2. Проблема мифа в Западной литературе XX века

     Прямая  или косвенная ориентация значительной части литературы ХХ века на древний  миф или мифологические структуры мышления, появление многочисленных произведений, содержащих различные трактовки мифа и элементы индивидуального мифотворчества, заставило многих критиков говорить о появлении нового, неомифологического, направления в литературе, пришедшего на смену реализму XIX века [5, с. :42].

     В начале 20 века возникает особый интерес  к мифу, на волне ремифологизации, наступившей в силу разочарования  в позитивистских ценностях, что  особенно становится заметно в литературе модернизма, решительно порывающей с  традициями XIX века, происходит отказ от социологизма и историзма и выход за социально-исторические рамки ради выявления вечных начал человеческой жизни и мысли.

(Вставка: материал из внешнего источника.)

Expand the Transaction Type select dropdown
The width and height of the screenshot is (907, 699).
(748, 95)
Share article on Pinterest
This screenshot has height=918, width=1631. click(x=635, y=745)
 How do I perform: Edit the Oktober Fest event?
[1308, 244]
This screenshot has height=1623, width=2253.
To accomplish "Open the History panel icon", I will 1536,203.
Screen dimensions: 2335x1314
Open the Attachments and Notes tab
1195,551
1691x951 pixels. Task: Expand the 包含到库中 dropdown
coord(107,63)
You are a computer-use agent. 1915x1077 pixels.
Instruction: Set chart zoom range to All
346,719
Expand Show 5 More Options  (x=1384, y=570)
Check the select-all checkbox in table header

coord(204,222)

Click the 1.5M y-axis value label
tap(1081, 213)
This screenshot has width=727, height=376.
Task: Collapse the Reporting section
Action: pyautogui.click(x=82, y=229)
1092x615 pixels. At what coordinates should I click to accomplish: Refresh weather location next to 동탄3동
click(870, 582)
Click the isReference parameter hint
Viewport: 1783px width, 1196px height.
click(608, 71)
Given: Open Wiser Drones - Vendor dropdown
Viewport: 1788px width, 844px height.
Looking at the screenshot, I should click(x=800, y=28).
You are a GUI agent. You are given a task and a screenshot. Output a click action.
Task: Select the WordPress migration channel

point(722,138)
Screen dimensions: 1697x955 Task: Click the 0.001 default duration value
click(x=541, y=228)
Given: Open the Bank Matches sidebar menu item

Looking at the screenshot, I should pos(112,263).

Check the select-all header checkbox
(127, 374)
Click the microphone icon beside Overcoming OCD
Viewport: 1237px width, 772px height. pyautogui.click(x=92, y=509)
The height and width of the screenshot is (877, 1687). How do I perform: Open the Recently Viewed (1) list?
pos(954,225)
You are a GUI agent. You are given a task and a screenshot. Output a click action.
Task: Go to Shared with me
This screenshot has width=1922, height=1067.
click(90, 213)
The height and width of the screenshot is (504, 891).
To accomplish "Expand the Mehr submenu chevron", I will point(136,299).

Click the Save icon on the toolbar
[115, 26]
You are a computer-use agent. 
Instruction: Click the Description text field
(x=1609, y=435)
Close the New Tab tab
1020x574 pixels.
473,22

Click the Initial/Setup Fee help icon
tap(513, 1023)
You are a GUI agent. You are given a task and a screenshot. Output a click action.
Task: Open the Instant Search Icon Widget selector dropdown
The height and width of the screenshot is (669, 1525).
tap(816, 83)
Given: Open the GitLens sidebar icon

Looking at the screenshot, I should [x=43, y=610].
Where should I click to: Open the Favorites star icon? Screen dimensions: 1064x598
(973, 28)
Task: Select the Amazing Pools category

     Параллельно с отказом от социального историзма  в философии, науке (включая этнологию) и искусстве происходила «реабилитация» и частичная апологетизация мифологии как вечного символического выражения основ человеческого бытия и человеческой психики, независимо от исторических обстоятельств и конкретных характеров. Кроме того, литература, отказавшись от социально-исторических определителей формы романа, пыталась использовать обращение к мифологии как к средству структурирования повествования.